# Die Aufgaben
1 – Bei welchem Argument ergibt sich laut dem Forenthread zu Gleitkommazahlen positive Unendlichkeit?
2 – Gib aus dem Forenthread zu Gleitkommazahlen alles von „Gleitkommazahlen in 32-Bit-Codierung“ bis hinunter zu „dargestellt werden können?“ wortgetreu wieder.
3 – Führe den Forenthread zu Gleitkommazahlen im Anschluss an seinen letzten Satz weiter.

# Zu lesender Auszug

━━━

Gleitkommazahlen in 32-Bit-Codierung überführen

D

diwinter

Hallo,
folgendes (verständnis-)Problem tut sich bei mir auf: wenn ich die Gleitkommazahl (typ float) -0,2509765624 oder 0,8 in eine 32-Bit-Codierung überführen möchte, wie muß ich da herangehen? Bei Zahlen über 1 ist das alles kein Problem für mich, aber ab da verstehe ich das nicht mehr.
Auch habe ich mich gefragt, wie viele verschiedene numerische Werte in den Darstellungen float und dpuble dargestellt werden können?

Wäre schön, wenn ihr mir helfen könnt.
Vielen Dank im voraus!
 

Thomas Darimont

Erfahrenes Mitglied
Hallo!

Also in der Beschreibung zu int Float.floatToIntBits(float f); steht folgendes:
Code:
 /**
     * Returns the <code>float</code> value corresponding to a given
     * bit representation.
     * The argument is considered to be a representation of a
     * floating-point value according to the IEEE 754 floating-point
     * "single format" bit layout.
     * <p>
     * If the argument is <code>0x7f800000</code>, the result is positive
     * infinity.
     * <p>
     * If the argument is <code>0xff800000</code>, the result is negative
     * infinity.
     * <p>
     * If the argument is any value in the range
     * <code>0x7f800001</code> through <code>0x7fffffff</code> or in
     * the range <code>0xff800001</code> through
     * <code>0xffffffff</code>, the result is a NaN.  No IEEE 754
     * floating-point operation provided by Java can distinguish
     * between two NaN values of the same type with different bit
     * patterns.  Distinct values of NaN are only distinguishable by
     * use of the <code>Float.floatToRawIntBits</code> method.
     * <p>
     * In all other cases, let <i>s</i>, <i>e</i>, and <i>m</i> be three 
     * values that can be computed from the argument: 
     * <blockquote><pre>
     * int s = ((bits &gt;&gt; 31) == 0) ? 1 : -1;
     * int e = ((bits &gt;&gt; 23) & 0xff);
     * int m = (e == 0) ?
     *                 (bits & 0x7fffff) &lt;&lt; 1 :
     *                 (bits & 0x7fffff) | 0x800000;
     * </pre></blockquote>
     * Then the floating-point result equals the value of the mathematical 
     * expression <i>s</i>&middot;<i>m</i>&middot;2<sup><i>e</i>-150</sup>.

━━━

# Bereitgestellte Datensätze
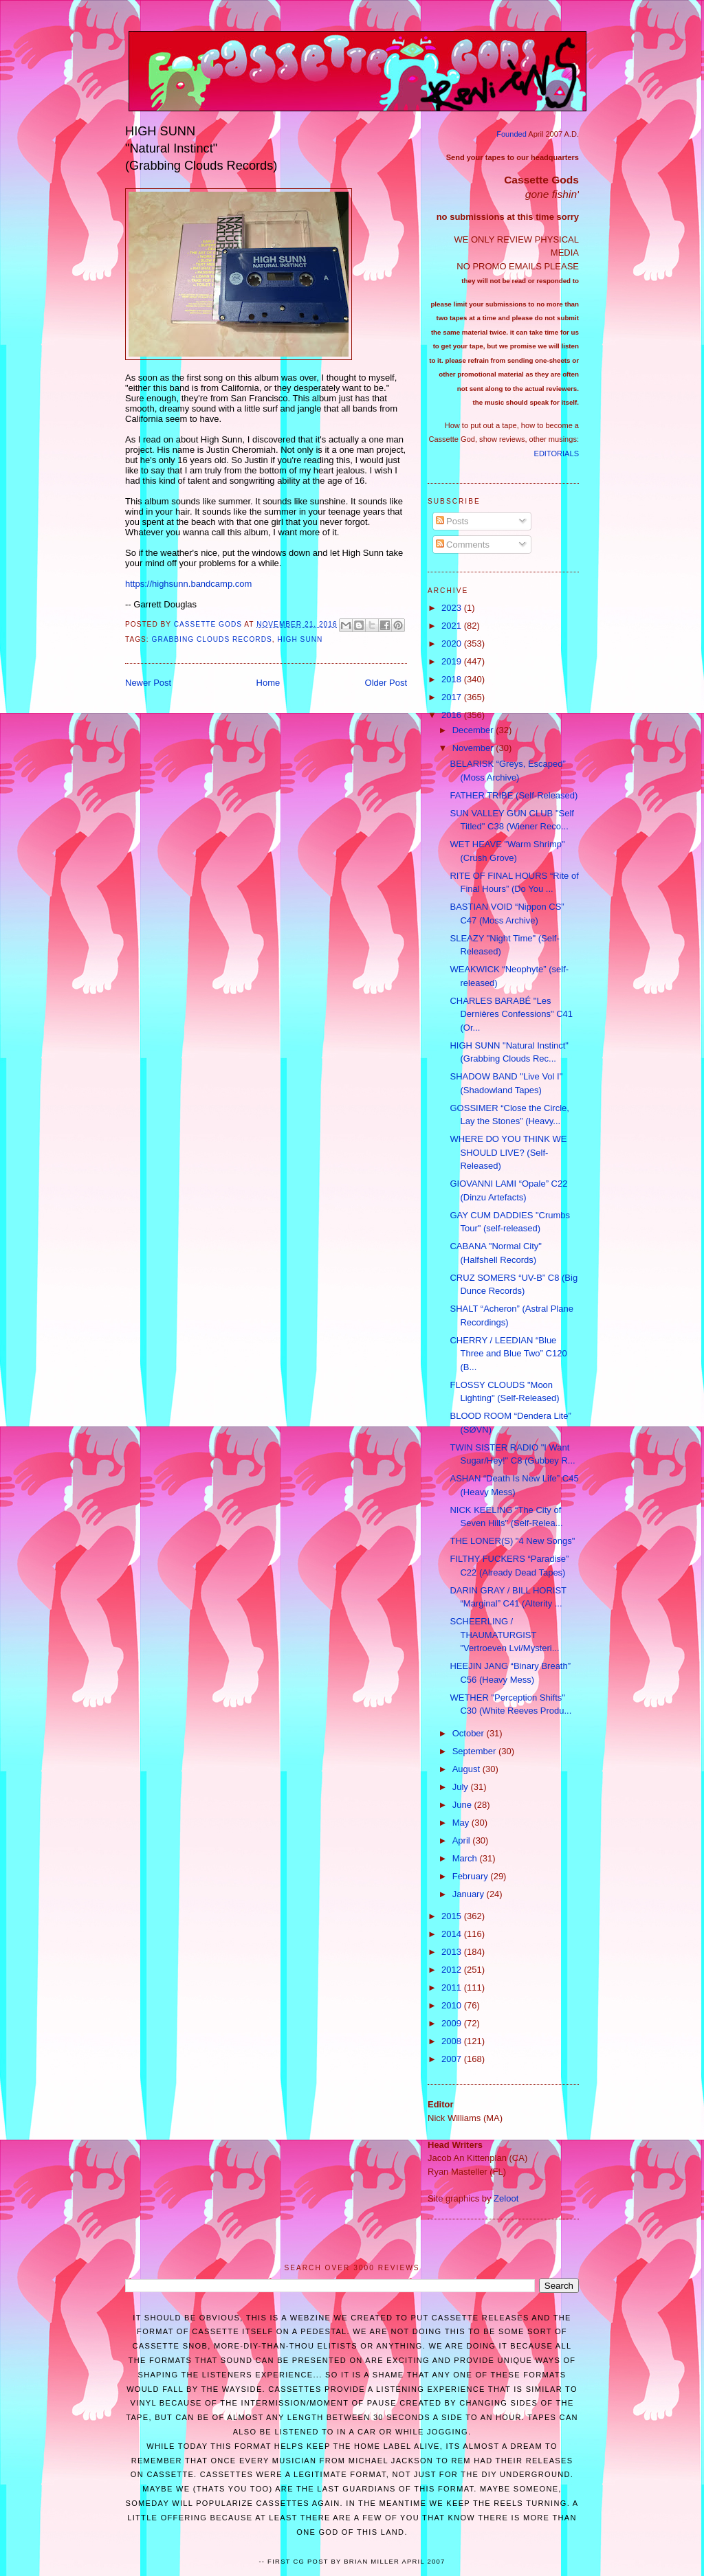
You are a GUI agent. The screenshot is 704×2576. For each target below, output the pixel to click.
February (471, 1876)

━━━

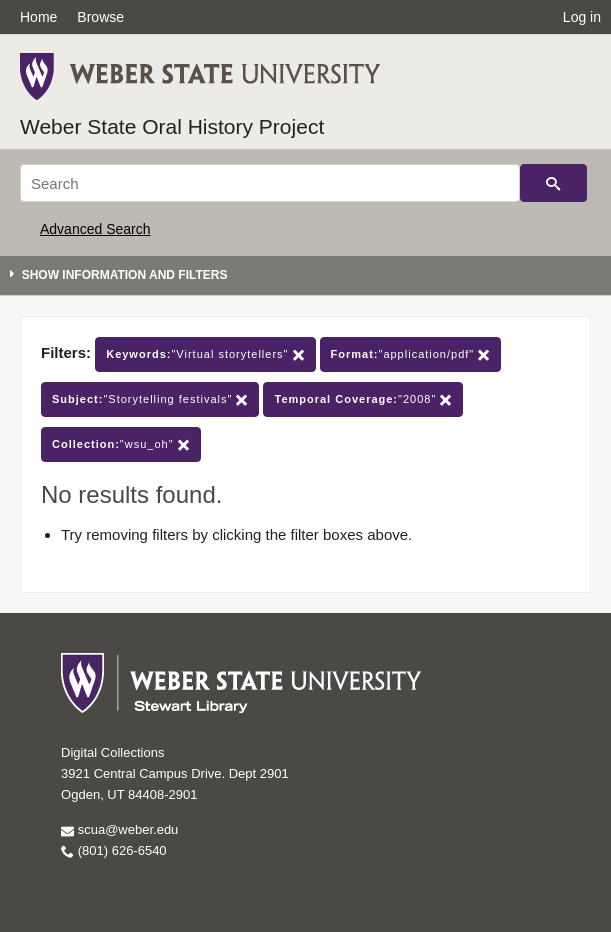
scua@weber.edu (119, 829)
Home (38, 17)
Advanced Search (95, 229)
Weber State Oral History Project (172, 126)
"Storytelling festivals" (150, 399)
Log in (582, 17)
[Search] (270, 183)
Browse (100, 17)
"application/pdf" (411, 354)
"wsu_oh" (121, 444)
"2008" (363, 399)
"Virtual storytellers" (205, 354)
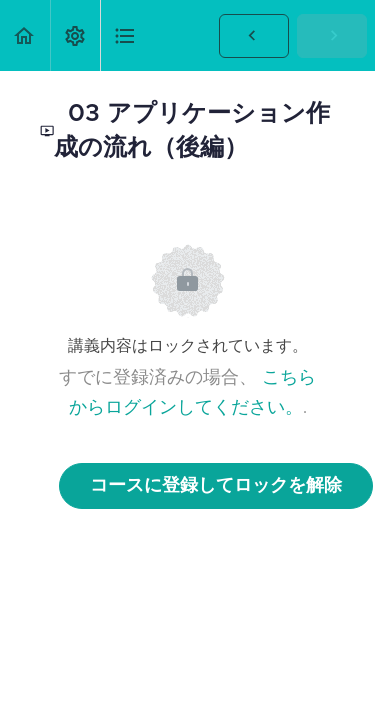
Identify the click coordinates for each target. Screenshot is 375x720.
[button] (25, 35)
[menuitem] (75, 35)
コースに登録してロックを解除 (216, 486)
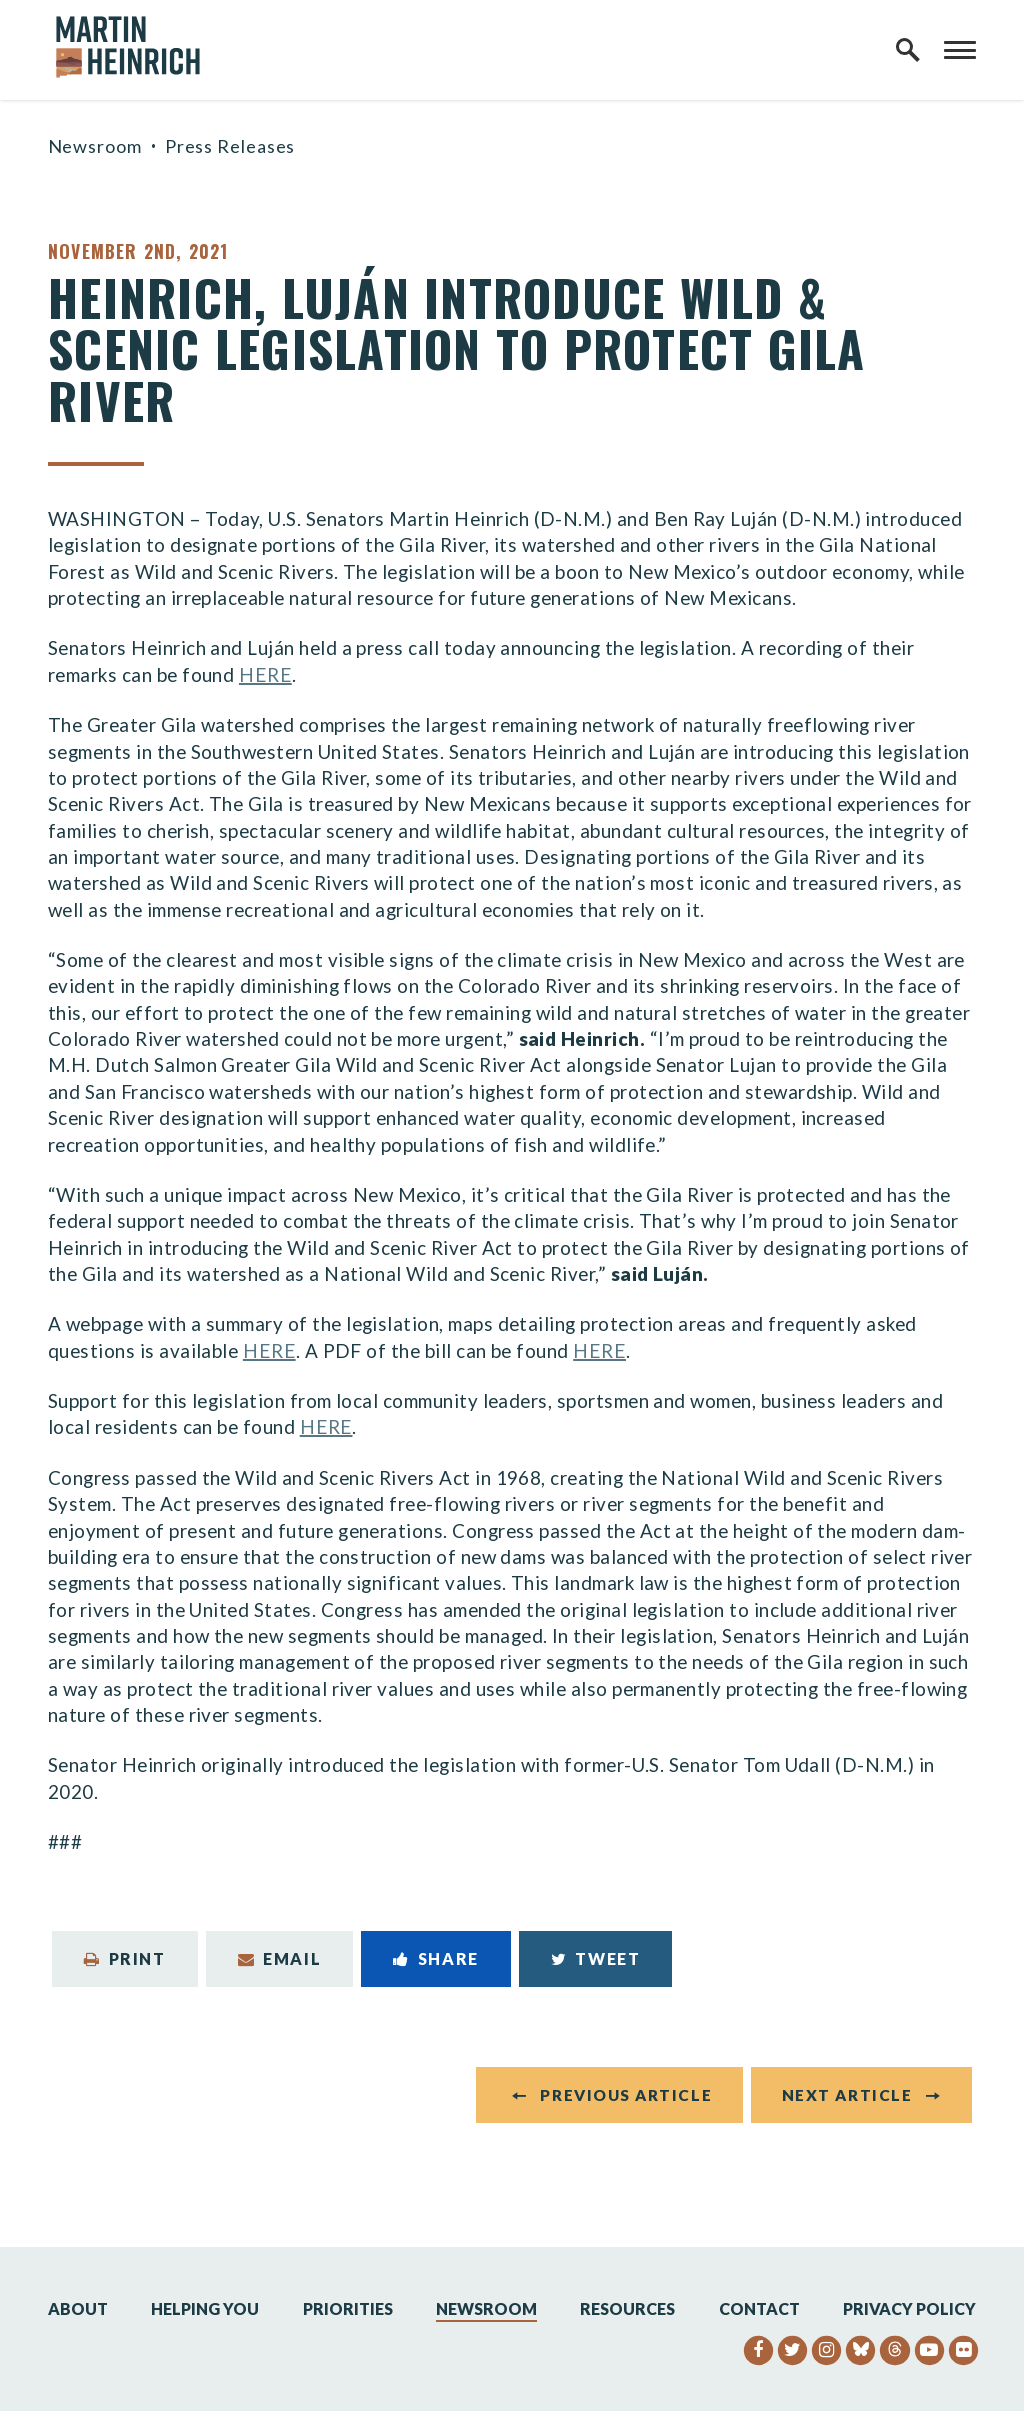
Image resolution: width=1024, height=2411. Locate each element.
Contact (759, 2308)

━━━

# Ergebnisse der Übung
1 – 0x7f800000

2 –
Gleitkommazahlen in 32-Bit-Codierung überführen

D

diwinter

Hallo,
folgendes (verständnis-)Problem tut sich bei mir auf: wenn ich die Gleitkommazahl (typ float) -0,2509765624 oder 0,8 in eine 32-Bit-Codierung überführen möchte, wie muß ich da herangehen? Bei Zahlen über 1 ist das alles kein Problem für mich, aber ab da verstehe ich das nicht mehr.
Auch habe ich mich gefragt, wie viele verschiedene numerische Werte in den Darstellungen float und dpuble dargestellt werden können?

3 –
     *<p>
     * Note that this method may not be able to return a
     * <code>float</code> NaN with exactly same bit pattern as the
     * <code>int</code> argument.  IEEE 754 distinguishes between two
     * kinds of NaNs, quiet NaNs and <i>signaling NaNs</i>.  The
     * differences between the two kinds of NaN are generally not
     * visible in Java.  Arithmetic operations on signaling NaNs turn
     * them into quiet NaNs with a different, but often similar, bit
     * pattern.  However, on some processors merely copying a
     * signaling NaN also performs that conversion.  In particular,
     * copying a signaling NaN to return it to the calling method may
     * perform this conversion.  So <code>intBitsToFloat</code> may
     * not be able to return a <code>float</code> with a signaling NaN
     * bit pattern.  Consequently, for some <code>int</code> values,
     * <code>floatToRawIntBits(intBitsToFloat(start))</code> may
     * <i>not</i> equal <code>start</code>.  Moreover, which
     * particular bit patterns represent signaling NaNs is platform
     * dependent; although all NaN bit patterns, quiet or signaling,
     * must be in the NaN range identified above.
     *
     * @param   bits   an integer.
     * @return  the <code>float</code> floating-point value with the same bit
     *          pattern.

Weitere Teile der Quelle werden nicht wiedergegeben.